▶ [Written problem]: Print every line of the material below, word for word and in the same order.

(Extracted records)
## Begin
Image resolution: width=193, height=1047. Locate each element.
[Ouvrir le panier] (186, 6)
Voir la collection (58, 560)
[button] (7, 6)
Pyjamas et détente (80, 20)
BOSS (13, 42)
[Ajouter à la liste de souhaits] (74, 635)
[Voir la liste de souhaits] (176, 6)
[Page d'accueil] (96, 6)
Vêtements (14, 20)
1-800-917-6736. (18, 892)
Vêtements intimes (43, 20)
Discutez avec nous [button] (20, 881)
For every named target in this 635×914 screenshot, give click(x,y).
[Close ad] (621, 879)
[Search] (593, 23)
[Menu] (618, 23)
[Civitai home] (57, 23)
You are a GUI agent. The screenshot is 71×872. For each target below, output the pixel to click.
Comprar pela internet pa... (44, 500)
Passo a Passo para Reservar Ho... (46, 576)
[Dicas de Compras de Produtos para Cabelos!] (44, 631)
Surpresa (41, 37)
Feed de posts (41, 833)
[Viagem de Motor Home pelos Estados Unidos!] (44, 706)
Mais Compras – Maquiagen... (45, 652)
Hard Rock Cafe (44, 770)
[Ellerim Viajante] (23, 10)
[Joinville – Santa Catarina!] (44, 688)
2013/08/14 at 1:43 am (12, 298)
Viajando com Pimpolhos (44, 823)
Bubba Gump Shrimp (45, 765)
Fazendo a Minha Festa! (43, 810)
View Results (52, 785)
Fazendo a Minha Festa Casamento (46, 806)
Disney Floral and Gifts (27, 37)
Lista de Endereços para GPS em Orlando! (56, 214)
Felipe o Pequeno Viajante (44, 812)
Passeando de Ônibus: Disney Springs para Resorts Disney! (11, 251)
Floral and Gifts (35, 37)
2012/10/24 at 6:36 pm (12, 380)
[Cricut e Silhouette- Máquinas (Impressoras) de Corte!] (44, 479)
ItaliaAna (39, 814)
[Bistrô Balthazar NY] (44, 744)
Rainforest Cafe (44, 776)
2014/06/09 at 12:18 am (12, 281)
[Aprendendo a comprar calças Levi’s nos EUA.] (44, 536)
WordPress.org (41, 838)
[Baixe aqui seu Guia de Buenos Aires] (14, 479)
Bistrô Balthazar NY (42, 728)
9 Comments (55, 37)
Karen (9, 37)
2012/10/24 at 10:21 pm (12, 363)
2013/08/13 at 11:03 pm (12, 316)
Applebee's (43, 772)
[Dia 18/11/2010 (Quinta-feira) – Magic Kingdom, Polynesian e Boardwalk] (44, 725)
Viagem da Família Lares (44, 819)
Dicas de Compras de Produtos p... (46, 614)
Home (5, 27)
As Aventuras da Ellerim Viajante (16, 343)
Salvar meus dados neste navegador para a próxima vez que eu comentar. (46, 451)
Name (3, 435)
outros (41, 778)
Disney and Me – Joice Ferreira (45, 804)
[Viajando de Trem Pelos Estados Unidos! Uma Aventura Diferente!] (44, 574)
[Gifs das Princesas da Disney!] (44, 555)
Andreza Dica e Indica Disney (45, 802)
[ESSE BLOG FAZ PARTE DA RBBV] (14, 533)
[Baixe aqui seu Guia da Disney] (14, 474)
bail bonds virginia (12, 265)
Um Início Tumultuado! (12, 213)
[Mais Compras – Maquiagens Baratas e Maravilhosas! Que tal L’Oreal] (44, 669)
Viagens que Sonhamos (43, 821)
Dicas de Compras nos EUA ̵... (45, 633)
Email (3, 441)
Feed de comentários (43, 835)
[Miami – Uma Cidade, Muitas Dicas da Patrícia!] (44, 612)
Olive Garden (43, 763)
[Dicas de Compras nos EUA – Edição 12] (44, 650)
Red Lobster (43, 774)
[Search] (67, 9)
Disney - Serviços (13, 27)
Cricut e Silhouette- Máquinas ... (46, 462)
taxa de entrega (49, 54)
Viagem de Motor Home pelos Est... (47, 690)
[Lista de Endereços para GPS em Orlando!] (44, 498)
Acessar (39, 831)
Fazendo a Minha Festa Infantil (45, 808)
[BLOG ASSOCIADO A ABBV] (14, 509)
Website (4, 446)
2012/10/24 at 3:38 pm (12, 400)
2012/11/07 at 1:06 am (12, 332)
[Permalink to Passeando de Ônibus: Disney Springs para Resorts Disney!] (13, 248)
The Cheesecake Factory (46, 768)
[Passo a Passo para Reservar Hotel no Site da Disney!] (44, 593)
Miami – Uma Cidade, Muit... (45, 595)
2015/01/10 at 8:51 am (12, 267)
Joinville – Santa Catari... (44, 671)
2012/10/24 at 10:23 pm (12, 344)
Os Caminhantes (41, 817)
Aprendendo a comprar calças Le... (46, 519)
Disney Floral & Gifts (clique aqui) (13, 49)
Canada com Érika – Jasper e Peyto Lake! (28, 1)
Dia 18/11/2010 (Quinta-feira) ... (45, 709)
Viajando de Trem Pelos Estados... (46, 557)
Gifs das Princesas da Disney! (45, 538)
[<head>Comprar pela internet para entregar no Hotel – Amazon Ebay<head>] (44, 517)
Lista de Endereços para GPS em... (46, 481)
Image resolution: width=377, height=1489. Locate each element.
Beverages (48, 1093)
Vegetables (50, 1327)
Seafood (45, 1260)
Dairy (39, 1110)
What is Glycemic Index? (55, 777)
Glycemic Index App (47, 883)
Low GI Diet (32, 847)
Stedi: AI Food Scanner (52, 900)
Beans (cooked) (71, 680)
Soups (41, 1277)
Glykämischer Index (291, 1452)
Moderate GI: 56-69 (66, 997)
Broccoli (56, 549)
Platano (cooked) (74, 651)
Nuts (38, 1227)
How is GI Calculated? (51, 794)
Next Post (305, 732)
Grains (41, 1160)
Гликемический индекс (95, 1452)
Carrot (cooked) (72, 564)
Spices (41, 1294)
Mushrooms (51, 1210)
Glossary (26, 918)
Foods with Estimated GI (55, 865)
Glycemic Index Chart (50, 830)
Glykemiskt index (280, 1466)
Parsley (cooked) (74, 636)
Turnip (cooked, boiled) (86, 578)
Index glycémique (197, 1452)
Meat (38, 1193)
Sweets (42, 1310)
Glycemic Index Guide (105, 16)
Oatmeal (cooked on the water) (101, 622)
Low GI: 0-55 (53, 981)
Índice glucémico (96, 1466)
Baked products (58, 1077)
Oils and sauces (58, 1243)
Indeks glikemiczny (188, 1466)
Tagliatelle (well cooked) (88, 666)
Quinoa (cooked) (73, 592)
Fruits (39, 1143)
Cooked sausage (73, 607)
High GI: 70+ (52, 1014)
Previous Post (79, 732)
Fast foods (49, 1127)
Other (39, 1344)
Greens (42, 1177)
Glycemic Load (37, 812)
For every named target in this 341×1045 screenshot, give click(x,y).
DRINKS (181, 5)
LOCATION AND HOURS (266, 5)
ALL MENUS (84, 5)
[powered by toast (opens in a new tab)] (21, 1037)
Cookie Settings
## End
▶ [Output for this task]:
Image resolution: width=193, height=1047. Locate each element.
[Ouvrir le panier] (186, 6)
Voir la collection (58, 560)
[button] (7, 6)
Pyjamas et détente (80, 20)
BOSS (13, 42)
[Ajouter à la liste de souhaits] (74, 635)
[Voir la liste de souhaits] (176, 6)
[Page d'accueil] (96, 6)
Vêtements (14, 20)
1-800-917-6736. (18, 892)
Vêtements intimes (43, 20)
Discutez avec nous [button] (20, 881)
For every named target in this 635×914 screenshot, give click(x,y).
[Close ad] (621, 879)
[Search] (593, 23)
[Menu] (618, 23)
[Civitai home] (57, 23)
You are a GUI agent. The screenshot is 71×872. For each target below, output the pixel to click.
Comprar pela internet pa... (44, 500)
Passo a Passo para Reservar Ho... (46, 576)
[Dicas de Compras de Produtos para Cabelos!] (44, 631)
Surpresa (41, 37)
Feed de posts (41, 833)
[Viagem de Motor Home pelos Estados Unidos!] (44, 706)
Mais Compras – Maquiagen... (45, 652)
Hard Rock Cafe (44, 770)
[Ellerim Viajante] (23, 10)
[Joinville – Santa Catarina!] (44, 688)
2013/08/14 at 1:43 am (12, 298)
Viajando com Pimpolhos (44, 823)
Bubba Gump Shrimp (45, 765)
Fazendo a Minha Festa! (43, 810)
View Results (52, 785)
Fazendo a Minha Festa Casamento (46, 806)
Disney Floral and Gifts (27, 37)
Lista de Endereços para GPS em Orlando! (56, 214)
Felipe o Pequeno Viajante (44, 812)
Passeando de Ônibus: Disney Springs para Resorts Disney! (11, 251)
Floral and Gifts (35, 37)
2012/10/24 at 6:36 pm (12, 380)
[Cricut e Silhouette- Máquinas (Impressoras) de Corte!] (44, 479)
ItaliaAna (39, 814)
[Bistrô Balthazar NY] (44, 744)
Rainforest Cafe (44, 776)
2014/06/09 at 12:18 am (12, 281)
[Aprendendo a comprar calças Levi’s nos EUA.] (44, 536)
WordPress.org (41, 838)
[Baixe aqui seu Guia de Buenos Aires] (14, 479)
Bistrô Balthazar NY (42, 728)
9 Comments (55, 37)
Karen (9, 37)
2012/10/24 at 10:21 pm (12, 363)
2013/08/13 at 11:03 pm (12, 316)
Applebee's (43, 772)
[Dia 18/11/2010 (Quinta-feira) – Magic Kingdom, Polynesian e Boardwalk] (44, 725)
Viagem da Família Lares (44, 819)
Dicas de Compras de Produtos p... (46, 614)
Home (5, 27)
As Aventuras da Ellerim Viajante (16, 343)
Salvar meus dados neste navegador para a próxima vez que eu comentar. (46, 451)
Name (3, 435)
outros (41, 778)
Disney and Me – Joice Ferreira (45, 804)
[Viajando de Trem Pelos Estados Unidos! Uma Aventura Diferente!] (44, 574)
[Gifs das Princesas da Disney!] (44, 555)
Andreza Dica e Indica Disney (45, 802)
[ESSE BLOG FAZ PARTE DA RBBV] (14, 533)
[Baixe aqui seu Guia da Disney] (14, 474)
bail bonds virginia (12, 265)
Um Início Tumultuado! (12, 213)
[Mais Compras – Maquiagens Baratas e Maravilhosas! Que tal L’Oreal] (44, 669)
Viagens que Sonhamos (43, 821)
Dicas de Compras nos EUA ̵... (45, 633)
Email (3, 441)
Feed de comentários (43, 835)
[Miami – Uma Cidade, Muitas Dicas da Patrícia!] (44, 612)
Olive Garden (43, 763)
[Dicas de Compras nos EUA – Edição 12] (44, 650)
Red Lobster (43, 774)
[Search] (67, 9)
Disney - Serviços (13, 27)
Cricut e Silhouette- Máquinas ... (46, 462)
taxa de entrega (49, 54)
Viagem de Motor Home pelos Est... (47, 690)
[Lista de Endereços para GPS em Orlando!] (44, 498)
Acessar (39, 831)
Fazendo a Minha Festa Infantil (45, 808)
[BLOG ASSOCIADO A ABBV] (14, 509)
Website (4, 446)
2012/10/24 at 3:38 pm (12, 400)
2012/11/07 at 1:06 am (12, 332)
[Permalink to Passeando de Ônibus: Disney Springs para Resorts Disney!] (13, 248)
The Cheesecake Factory (46, 768)
[Passo a Passo para Reservar Hotel no Site da Disney!] (44, 593)
Miami – Uma Cidade, Muit... (45, 595)
2015/01/10 at 8:51 am (12, 267)
Joinville – Santa Catari... (44, 671)
2012/10/24 at 10:23 pm (12, 344)
Os Caminhantes (41, 817)
Aprendendo a comprar calças Le... (46, 519)
Disney Floral & Gifts (clique aqui) (13, 49)
Canada com Érika – Jasper e Peyto Lake! (28, 1)
Dia 18/11/2010 (Quinta-feira) ... (45, 709)
Viajando de Trem Pelos Estados... (46, 557)
Gifs das Princesas da Disney! (45, 538)
[<head>Comprar pela internet para entregar no Hotel – Amazon Ebay<head>] (44, 517)
Lista de Endereços para GPS em... (46, 481)
Image resolution: width=377, height=1489. Locate each element.
Beverages (48, 1093)
Vegetables (50, 1327)
Seafood (45, 1260)
Dairy (39, 1110)
What is Glycemic Index? (55, 777)
Glycemic Index App (47, 883)
Low GI Diet (32, 847)
Stedi: AI Food Scanner (52, 900)
Beans (cooked) (71, 680)
Soups (41, 1277)
Glykämischer Index (291, 1452)
Moderate GI: 56-69 (66, 997)
Broccoli (56, 549)
Platano (cooked) (74, 651)
Nuts (38, 1227)
How is GI Calculated? (51, 794)
Next Post (305, 732)
Grains (41, 1160)
Гликемический индекс (95, 1452)
Carrot (cooked) (72, 564)
Spices (41, 1294)
Mushrooms (51, 1210)
Glossary (26, 918)
Foods with Estimated GI (55, 865)
Glycemic Index Chart (50, 830)
Glykemiskt index (280, 1466)
Parsley (cooked) (74, 636)
Turnip (cooked, boiled) (86, 578)
Index glycémique (197, 1452)
Meat (38, 1193)
Sweets (42, 1310)
Glycemic Index Guide (105, 16)
Oatmeal (cooked on the water) (101, 622)
Low GI: 0-55 (53, 981)
Índice glucémico (96, 1466)
Baked products (58, 1077)
Oils and sauces (58, 1243)
Indeks glikemiczny (188, 1466)
Tagliatelle (well cooked) (88, 666)
Quinoa (cooked) (73, 592)
Fruits (39, 1143)
Cooked sausage (73, 607)
High GI: 70+ (52, 1014)
Previous Post (79, 732)
Fast foods (49, 1127)
Other (39, 1344)
Greens (42, 1177)
Glycemic Load (37, 812)
For every named target in this 341×1045 screenshot, give click(x,y).
DRINKS (181, 5)
LOCATION AND HOURS (266, 5)
ALL MENUS (84, 5)
[powered by toast (opens in a new tab)] (21, 1037)
Cookie Settings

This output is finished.